SUPPLIED RECORDS:
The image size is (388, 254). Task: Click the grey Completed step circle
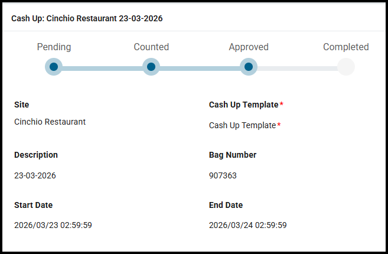[x=346, y=67]
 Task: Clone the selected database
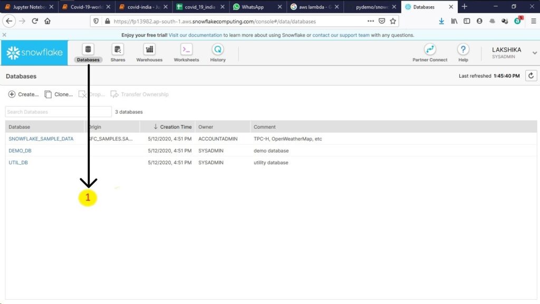point(59,94)
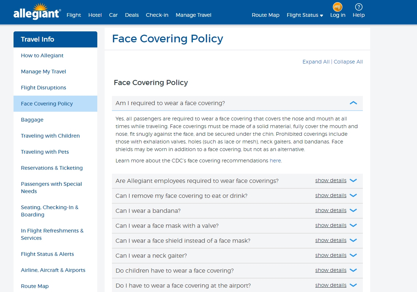The height and width of the screenshot is (292, 417).
Task: Open the CDC recommendations 'here' link
Action: [x=275, y=161]
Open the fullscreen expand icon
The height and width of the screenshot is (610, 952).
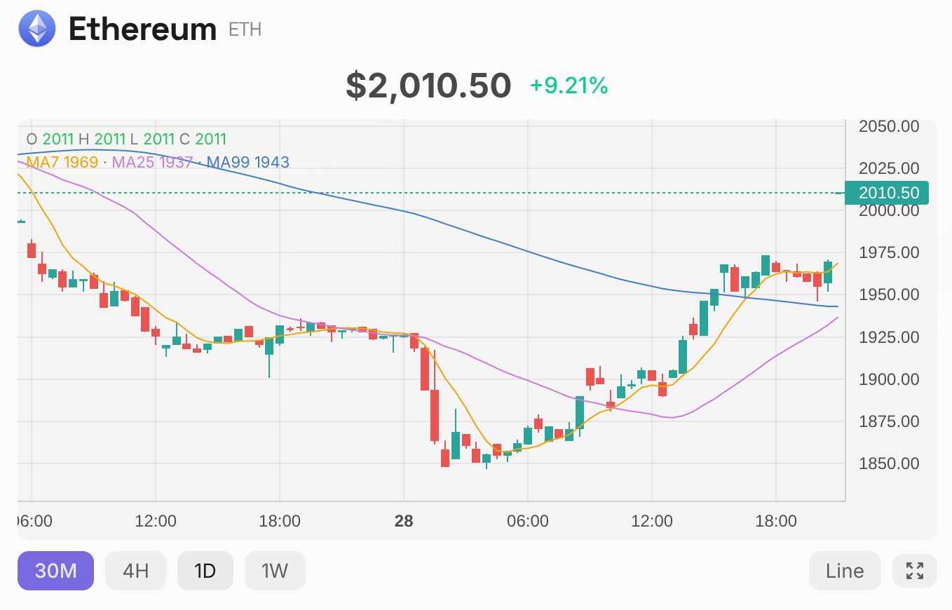tap(914, 571)
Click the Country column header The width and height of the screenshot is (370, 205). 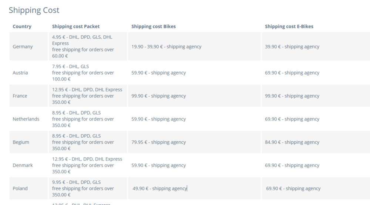(x=22, y=26)
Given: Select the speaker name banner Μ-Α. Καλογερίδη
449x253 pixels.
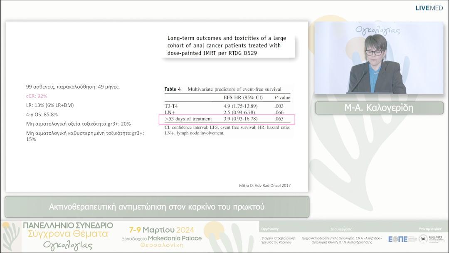Looking at the screenshot, I should [x=379, y=108].
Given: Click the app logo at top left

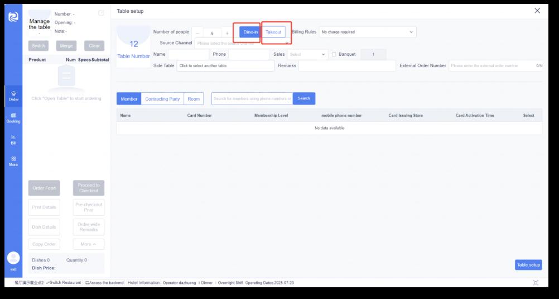Looking at the screenshot, I should pos(13,17).
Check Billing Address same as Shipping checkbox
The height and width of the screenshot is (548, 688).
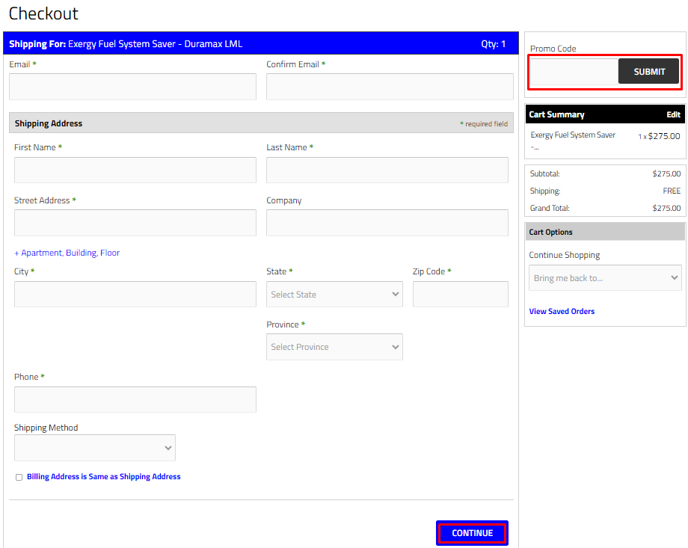[19, 477]
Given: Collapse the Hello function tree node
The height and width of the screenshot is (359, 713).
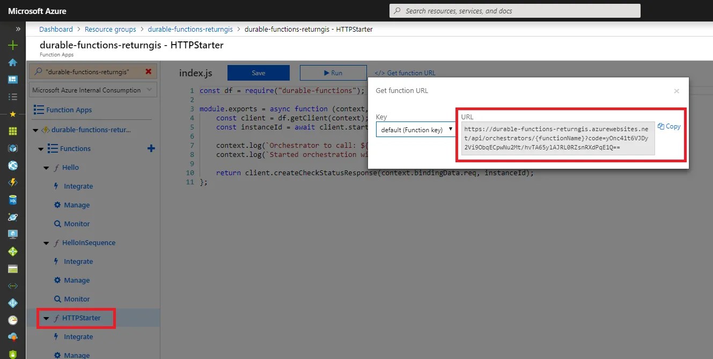Looking at the screenshot, I should coord(47,168).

ASSIGNMENT: What you return should be the exact lines from the one containing "Given: Collapse the Hello function tree node" through the end of the listing above, both included, minus any pictures.

RESPONSE AREA:
Given: Collapse the Hello function tree node
The height and width of the screenshot is (359, 713).
Looking at the screenshot, I should coord(47,168).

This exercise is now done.